14-year-old John Leseur at a regional competition in Vail, Colorado.

 

Mogul skiing is said to produce the best “all-mountain” skiers. The courses ranging in length from 200m–270m with a pitch up to 32 degrees are heavily moguled with two aerial jumps. Athletes are judged by a panel of either five or seven judges (depending on the level of competition) who rate an athletes’ turns and airs, while points are awarded for turns, airs and speed.

It’s an odd sport for two islanders to get into, and they’re certainly turning some heads.

“Our jackets bear the name of Bermuda and have the Bermuda flag on the front. It definitely gets you recognised by people who are Bermudian or have visited the island,” said Matt. “I have had some funny looks but mostly support.”

“Some people joke and ask what mountains we ski on in Bermuda,” said John, “But I tell them we train in Vail.”

Specifically, they train at the Vail Ski and Snowboard Academy, where they hone their skills six days a week. Rigorous morning training is followed by academics in the afternoon, and land training—trampoline sessions, weight lifting and conditioning—later in the evening.

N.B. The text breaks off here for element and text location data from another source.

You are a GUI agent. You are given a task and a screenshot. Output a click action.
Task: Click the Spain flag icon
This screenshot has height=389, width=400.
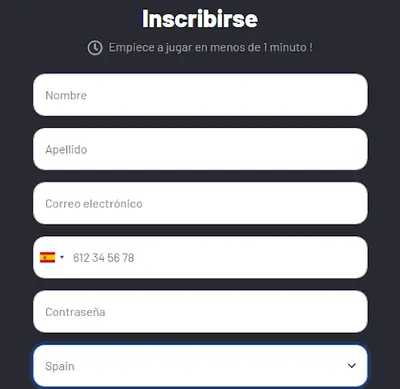click(x=47, y=257)
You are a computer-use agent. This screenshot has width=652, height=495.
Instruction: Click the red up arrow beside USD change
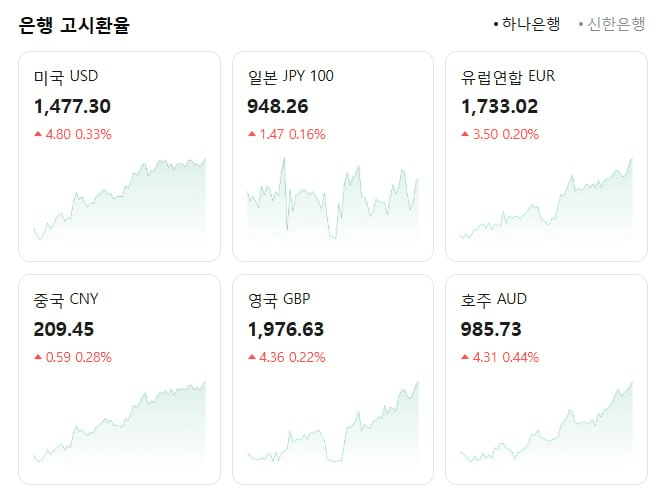click(x=38, y=134)
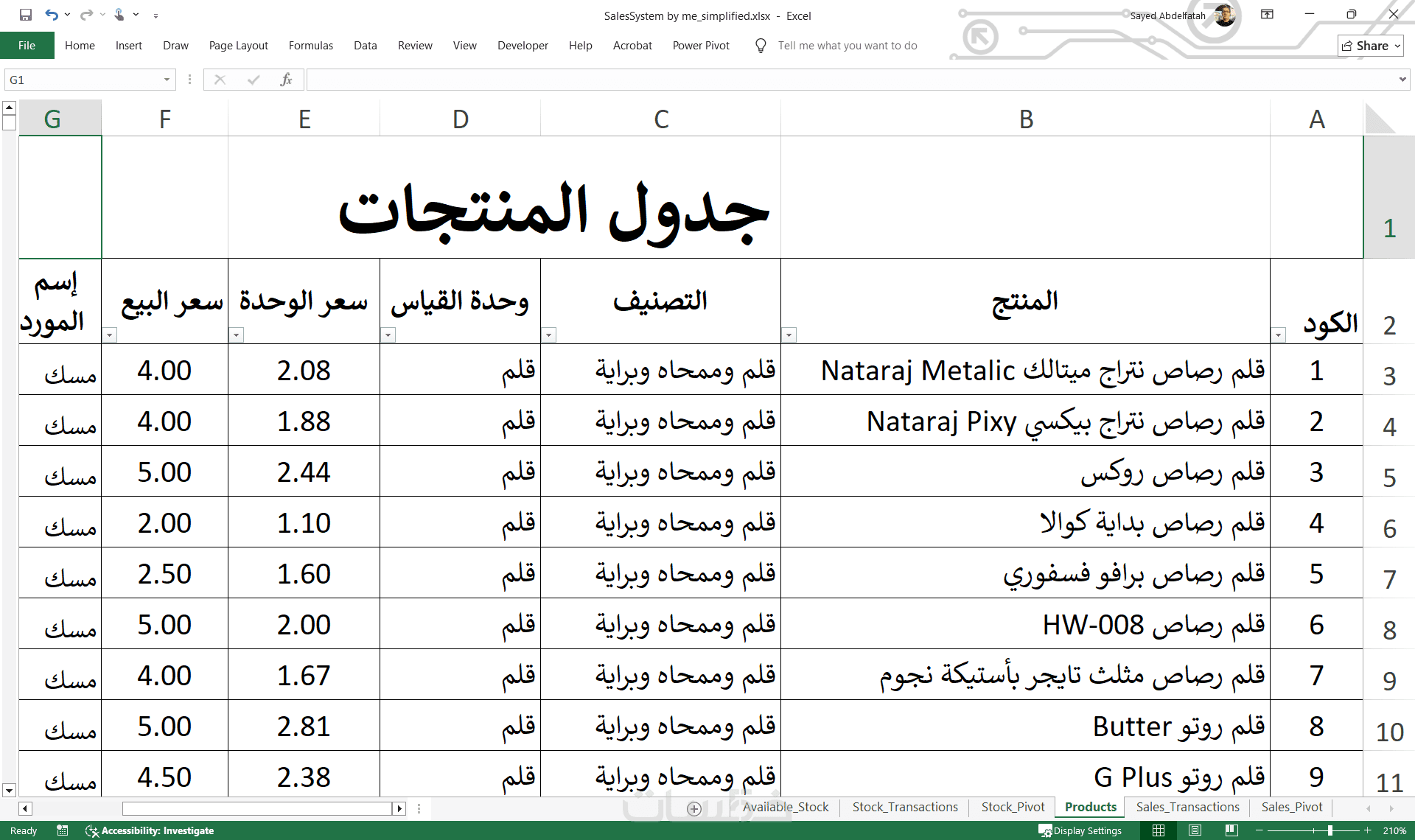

In the winter months, between October and April, the boys work through a variety of programmes to progress their turns, airs and speed for competition. But there is no time for rest once the snow melts. They practise their aerial maneuvers on ramps in Steamboat Springs, Colorado, where they launch themselves in full regalia, twisting and turning and flipping, before landing in water.

 

 

The Leseur family, from left: John, Adam, Judi, Christopher and Matt.

 


The brothers are already hard at work developing new “aerial packages” for the next season.

“Getting into the Vail Ski & Snowboard Academy was huge for both John and me because it allowed us to train six days a week while still pursuing an education,” said Matt. “The amount of travel we do during the ski season would have been impossible at any other school.”

Along with their regular summer season training programmes, Matt and John have been invited to Whistler in British Colombia, Canada, for a two week advanced training camp hosted by ID One skis which will feature several of the very top US Ski Team and Olympic athletes as guest coaches.

Despite the non-stop training, it’s their mother, Judi, who perhaps has the hardest job of all in this family affair. Whether it’s organising uniforms, equipment outfitting, or registering for events and making sure the family dogs have overnight accommodation, it’s Judi who runs the show. Airline tickets, hotel rooms, meals and even extra hand-warmers are all in her care. “The bags come home on Sunday night, the laundry gets done and folded back into the bags which leave again on Thursdays and sometimes as early as Tuesday for long-distance competitions,” she said.

The brothers’ love-affair with skiing started when their oldest brother, Christopher, 20, first strapped on a pair of skis at just three years old. While Chris gave up competitive skiing to pursue college, John and Matt have dived head-first into the sport, with their eyes set on one day competing in the Winter Olympics.

 

 

Matt Leseur at last year's FIS North American Continental Cup in Val St Come, Quebec.

 


Both John and Matt first started competing at around eight years old in “Vail Cups,” a programme offered to young athletes to introduce them to competition.

“The first competition that really stands out in my mind was not a Vail Cup but a regional event where I placed 4th,” said Matt. “It was the highest I had ever placed among some pretty tough competitors and I received a 4th place ribbon not just a participation ribbon.”

Today, Matt is aiming to solidify his international rankings and participate in his first World Cup event in Deer Valley, Colorado, in 2017. John, who has just earned his licence from the International Ski Federation (the world’s highest governing body for international winter sports), is preparing to make the step up to compete regional competitions like his brother.

“Anything is possible,” said Matt. “If I do well in these events I would love to make it to the 2018 Olympics.”

“Looking ahead for me I need to ski the regional events and have some success and then move on to the NorAm level. The 2018 Olympics is probably not in my future because of my age, but I haven’t ruled out a chance at maybe the 2022 Olympics!”